A pesar de su encorsetamiento, no sería justo limitar El viaje de Urien al virtuosismo y, si uno se limitara a ello, habría que admitir sinceramente que se trata de un virtuosismo por momentos deslumbrante: el uso neto de los colores, la precisión descriptiva y ciertos mojones arquetípicos que arman las estaciones de un viaje clásico, son una muestra de altísima precisión literaria. Gide paseaba por las ruinas de la cultura clásica y del orientalismo como un Novalis en busca de la flor azul (Novalis, de hecho, aparece bajo la figura de un niño que sueña) sabiendo que esa flor azul se ha marchitado antes de llegar a florecer el ideal. El viaje iniciático tiene como condición no mirar nunca hacia atrás, el pasado, sino concebirse como puro futuro. En rigor, se trata de un grupo de jóvenes estudiantes que deben dejar en tierra el mundo libresco y de estudios teológico para sumergirse en la pura acción. Gide reconstruye una imagen yerta, de pantano y fiebre, de la acción, tan cerca de la inmovilidad. El viaje termina, en páginas brillantes, en el Polo, con esquimales y hielo, mucho hielo.

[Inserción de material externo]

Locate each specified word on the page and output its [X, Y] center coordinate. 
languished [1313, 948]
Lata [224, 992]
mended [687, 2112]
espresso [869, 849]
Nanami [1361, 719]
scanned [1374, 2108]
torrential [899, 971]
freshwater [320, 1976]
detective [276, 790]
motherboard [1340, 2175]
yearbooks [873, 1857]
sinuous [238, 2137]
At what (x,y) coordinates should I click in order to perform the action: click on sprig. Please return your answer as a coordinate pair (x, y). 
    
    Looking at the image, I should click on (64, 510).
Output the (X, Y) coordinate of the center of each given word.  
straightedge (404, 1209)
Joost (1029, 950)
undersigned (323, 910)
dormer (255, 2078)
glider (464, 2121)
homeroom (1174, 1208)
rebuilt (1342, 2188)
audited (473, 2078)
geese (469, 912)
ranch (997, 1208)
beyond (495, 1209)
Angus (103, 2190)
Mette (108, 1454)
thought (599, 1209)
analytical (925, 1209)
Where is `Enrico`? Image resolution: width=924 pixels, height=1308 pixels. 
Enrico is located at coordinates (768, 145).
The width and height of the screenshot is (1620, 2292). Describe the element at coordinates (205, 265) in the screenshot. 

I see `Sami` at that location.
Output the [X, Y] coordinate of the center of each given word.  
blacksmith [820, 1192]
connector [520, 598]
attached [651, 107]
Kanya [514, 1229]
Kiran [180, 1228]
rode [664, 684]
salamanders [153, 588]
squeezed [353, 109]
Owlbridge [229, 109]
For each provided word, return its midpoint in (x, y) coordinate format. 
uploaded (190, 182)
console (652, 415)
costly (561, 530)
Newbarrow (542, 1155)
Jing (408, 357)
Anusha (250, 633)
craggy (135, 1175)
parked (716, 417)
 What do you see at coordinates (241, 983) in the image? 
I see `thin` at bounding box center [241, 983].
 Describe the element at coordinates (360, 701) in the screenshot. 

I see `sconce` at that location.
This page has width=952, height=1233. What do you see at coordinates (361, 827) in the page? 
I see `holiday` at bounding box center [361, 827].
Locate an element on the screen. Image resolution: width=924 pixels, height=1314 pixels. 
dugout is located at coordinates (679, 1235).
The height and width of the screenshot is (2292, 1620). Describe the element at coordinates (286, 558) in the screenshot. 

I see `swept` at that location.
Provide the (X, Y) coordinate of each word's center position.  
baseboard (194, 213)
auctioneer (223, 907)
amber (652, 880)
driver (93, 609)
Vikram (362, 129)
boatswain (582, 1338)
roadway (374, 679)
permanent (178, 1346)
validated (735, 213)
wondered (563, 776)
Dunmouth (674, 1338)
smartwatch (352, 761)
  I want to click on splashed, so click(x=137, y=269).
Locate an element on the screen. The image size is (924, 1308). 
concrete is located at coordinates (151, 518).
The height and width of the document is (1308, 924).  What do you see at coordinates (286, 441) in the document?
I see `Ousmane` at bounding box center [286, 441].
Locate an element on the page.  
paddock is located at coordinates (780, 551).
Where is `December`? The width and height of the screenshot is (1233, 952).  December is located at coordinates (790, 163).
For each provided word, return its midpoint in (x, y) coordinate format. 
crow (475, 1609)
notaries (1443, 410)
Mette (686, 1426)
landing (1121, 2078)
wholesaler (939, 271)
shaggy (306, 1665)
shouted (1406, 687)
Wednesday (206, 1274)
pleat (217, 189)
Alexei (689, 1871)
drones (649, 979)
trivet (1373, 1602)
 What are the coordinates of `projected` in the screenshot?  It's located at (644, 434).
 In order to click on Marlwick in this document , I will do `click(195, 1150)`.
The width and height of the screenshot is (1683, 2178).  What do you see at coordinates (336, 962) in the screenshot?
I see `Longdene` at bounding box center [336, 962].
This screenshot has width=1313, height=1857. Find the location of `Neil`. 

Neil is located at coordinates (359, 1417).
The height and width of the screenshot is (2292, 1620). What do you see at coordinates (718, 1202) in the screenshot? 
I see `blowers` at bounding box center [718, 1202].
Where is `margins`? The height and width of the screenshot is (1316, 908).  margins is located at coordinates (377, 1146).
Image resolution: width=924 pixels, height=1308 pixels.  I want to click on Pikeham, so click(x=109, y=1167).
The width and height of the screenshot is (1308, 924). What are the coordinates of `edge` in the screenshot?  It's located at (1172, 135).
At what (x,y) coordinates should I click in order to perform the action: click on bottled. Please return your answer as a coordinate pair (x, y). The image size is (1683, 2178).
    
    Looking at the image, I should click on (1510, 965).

Poco y nada había conocido de la vida Gide hasta entonces y, consecuente, este viaje de su alter ego Urien es un académico ejercicio literario, una composición de alto vuelo plagada de símbolos, un viaje de esos que se realizan sin moverse del cuarto, junto a la lámpara y la pluma. Lo paradójico es que unos pocos años después emprendería el primer viaje disruptivo a Túnez y Argelia, donde cabe pensar que empezó a romper seriamente las cadenas de la moral puritana y la literatura de salón.
Algo de esas líneas de fuga que Gide pondría en marcha ya entrado al siglo XX, estaban delineadas, con subrepticias maniobras, en El viaje de Urien, a pesar de los mimos de cenáculo y los buenos modales, en la primera comprensión de que todo viaje, a pesar del garantizado regreso, nos cuesta algo de vida en el camino.